Your assignment: Each line from the one bearing "Task: Click the face in the profile picture" through the last line of the entries below should be returned exactly, with pictures left out.

Material provided:
----
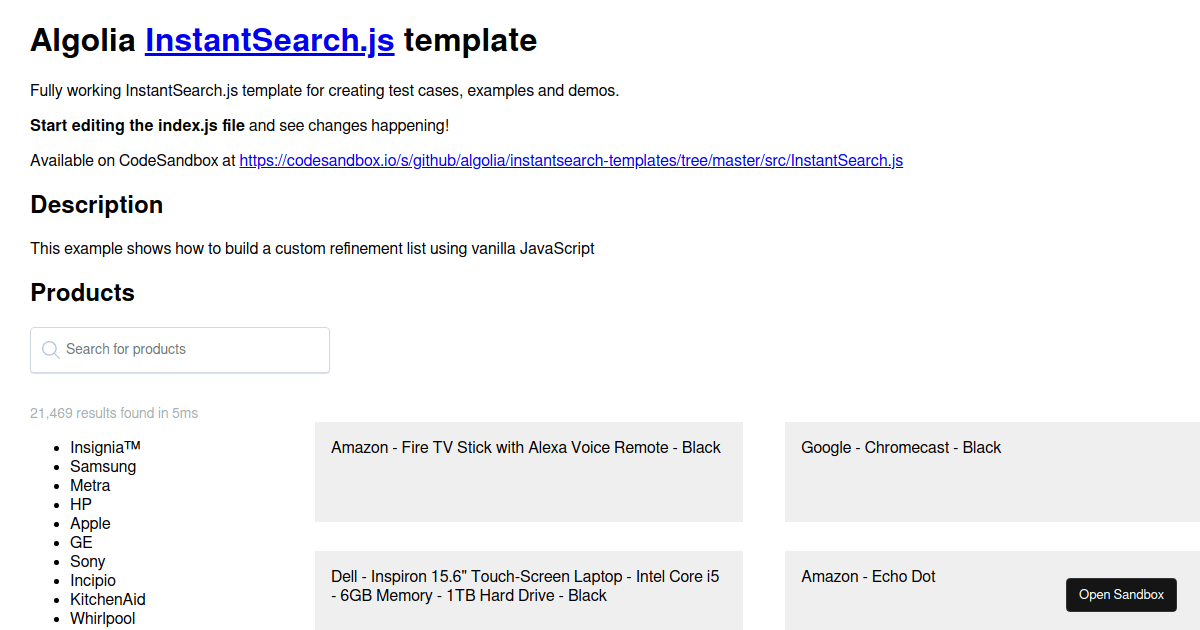Select the Insignia™ brand filter

click(x=106, y=447)

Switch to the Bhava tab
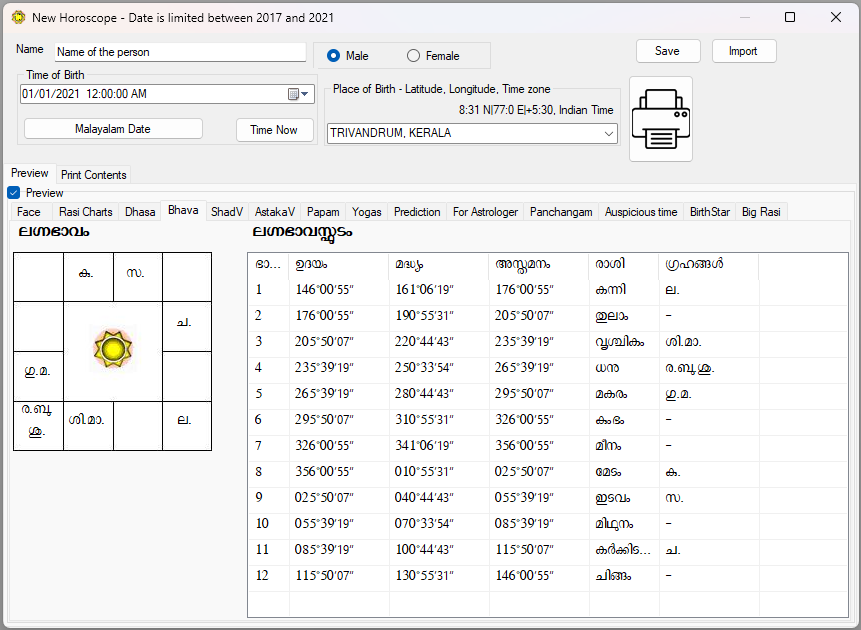(x=183, y=211)
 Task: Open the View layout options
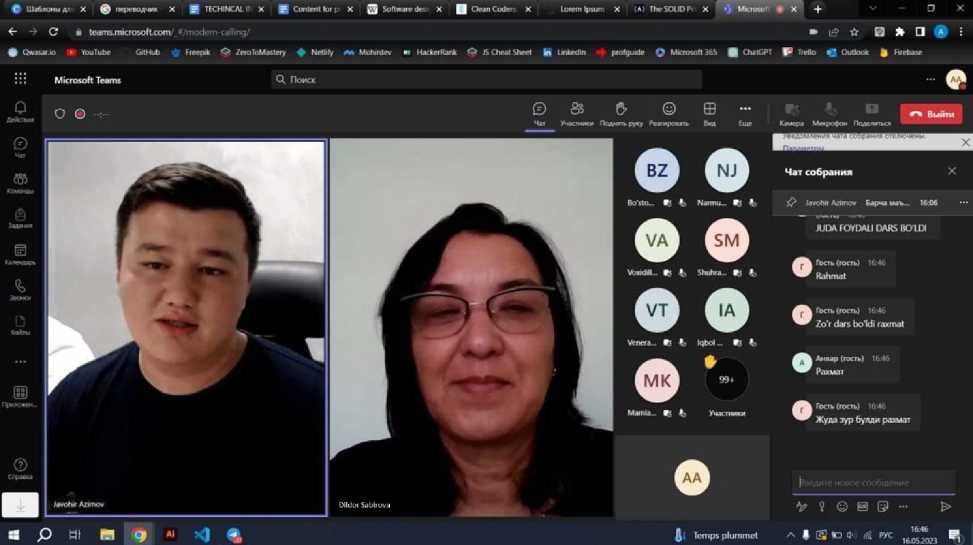pyautogui.click(x=709, y=109)
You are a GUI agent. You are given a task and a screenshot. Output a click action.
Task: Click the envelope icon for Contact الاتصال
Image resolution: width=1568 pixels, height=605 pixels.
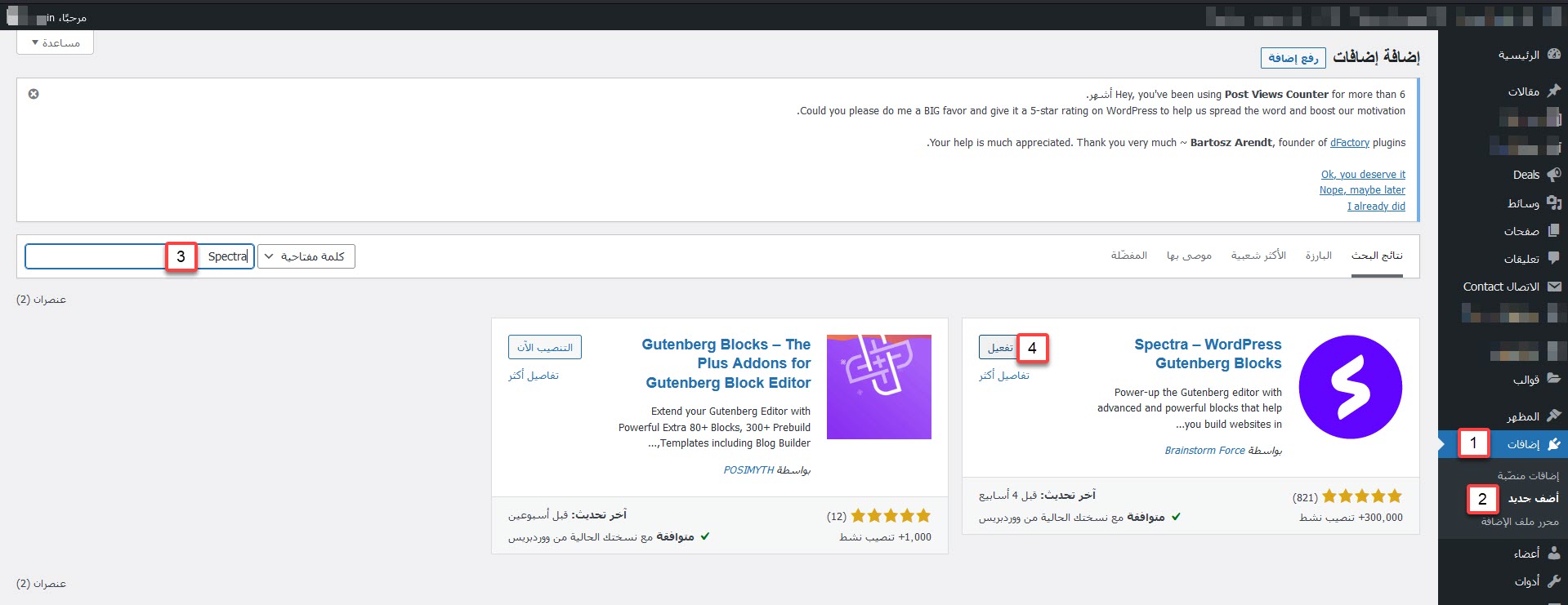coord(1553,287)
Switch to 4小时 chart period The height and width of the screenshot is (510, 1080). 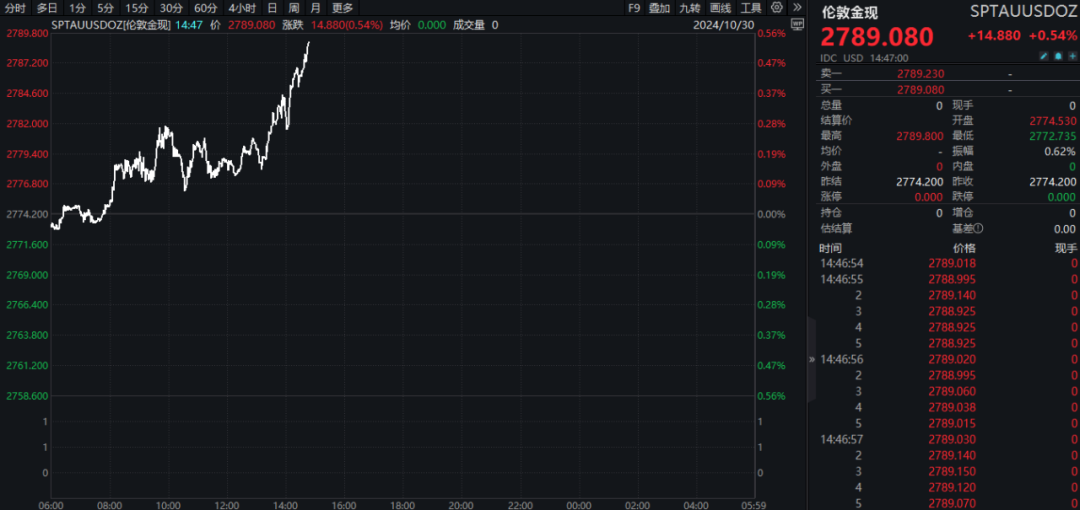tap(242, 7)
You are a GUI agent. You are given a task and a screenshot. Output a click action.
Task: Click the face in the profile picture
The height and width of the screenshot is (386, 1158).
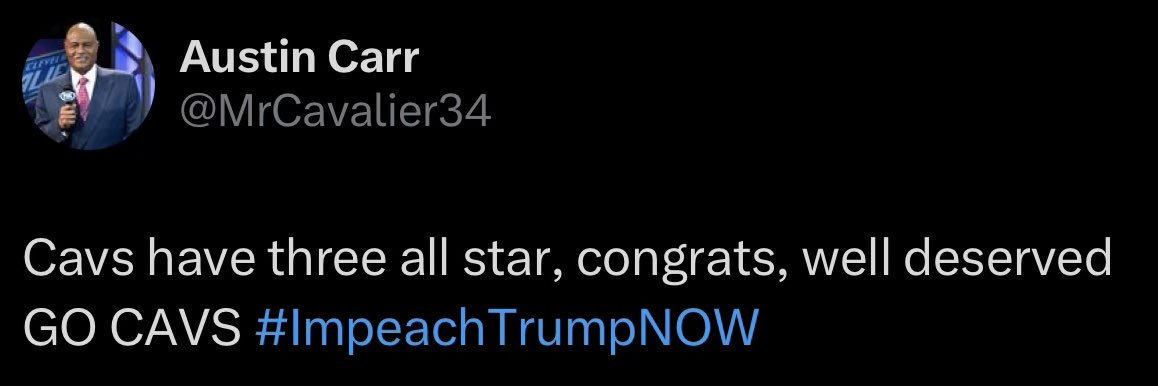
----
Answer for the task:
Task: Click the face in the profile picture
The height and width of the screenshot is (386, 1158).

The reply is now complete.